Perfectly Paleo Pot Roast
As the nights get cooler and darker, meals like this perfect pot roast will get you in the autumn spirit. Plus it is easy, affordable, and feeds a crowd.
Prep Time: 00:20
Cook Time: 08:00
3 - 4 pounds sirloin or chuck roast
salt and pepper
1 tablespoon coconut oil
2 pounds diced butternut squash
2 diced yellow onions
1 cup sliced mushrooms
1 cups of beef broth or cup of broth and red wine
2 tablespoons worcestershire sauce
1 sprig rosemary
2 bay leaves
3 sage leaves
1In a dutch oven or large skillet, melt 1 tablespoon of coconut oil over medium heat. Trim any excess fat from your roast and give all sides of that sucker a sprinkling of salt and pepper. Sear off all sides for 3-5 minutes or until you start to see caramelization on the sides.
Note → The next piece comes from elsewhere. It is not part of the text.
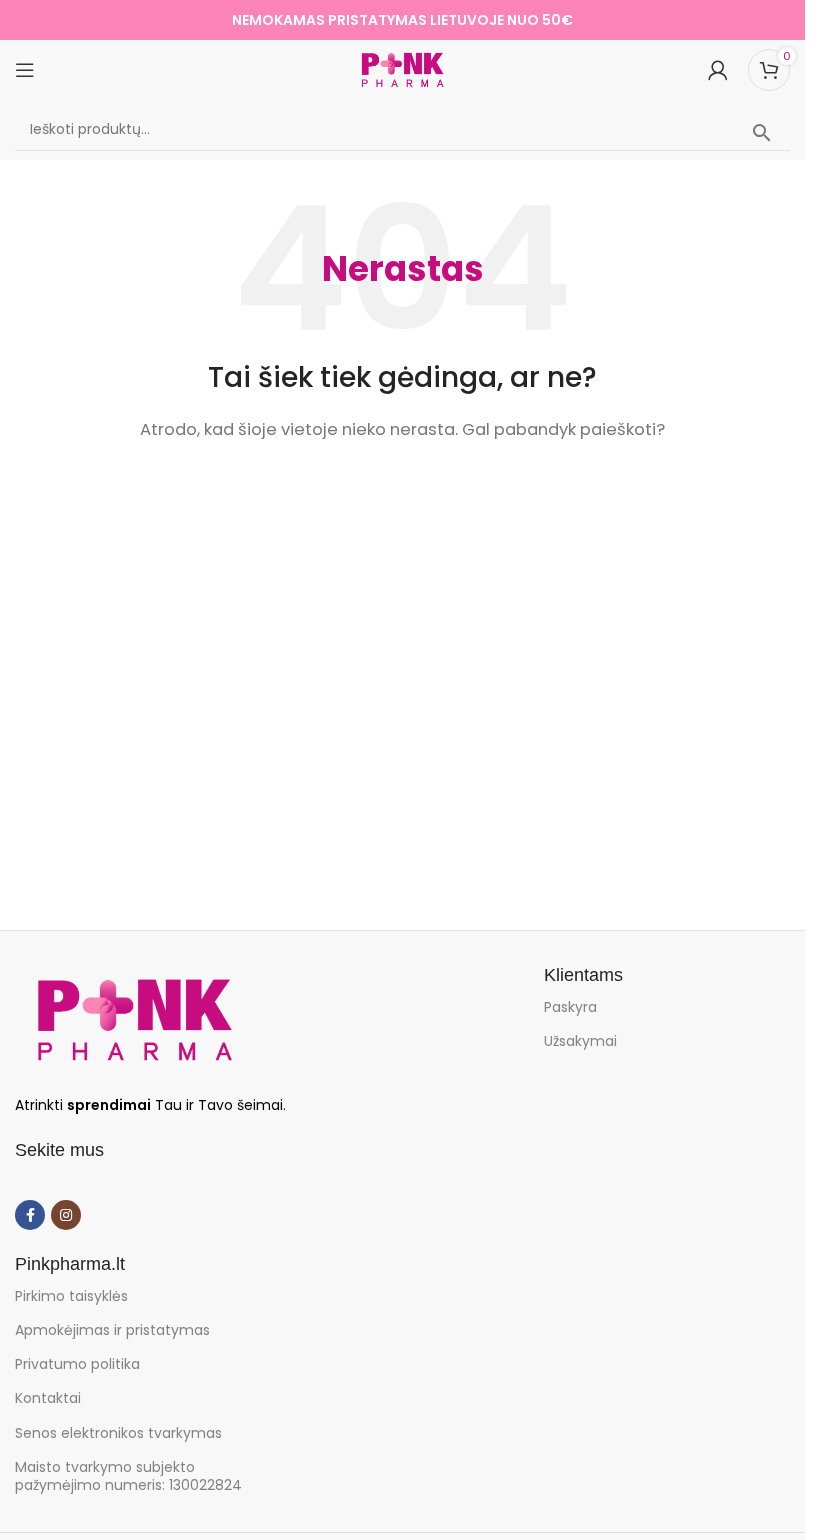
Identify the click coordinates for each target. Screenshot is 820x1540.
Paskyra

2In your crockpot, toss in your squash, onions, and mushrooms. Plop your seared roast on top. Dump in the rest of your ingredients and cover.
3Set the crockpot on low and just let the magic happen for the next 8+ hours.
4Serve with mashed cauliflower, mashed potatoes, or white rice.
Before serving, I like to scrape off any excess fat that's still around the edges of the roast. It should easily pull off at this point. You could also easily make a gravy by pouring off all the liquid, adding a slurry of one tablespoon arrowroot powder and one tablespoon cold water. Whisk into your cooking liquid over medium heat and you'll have gravy in seconds.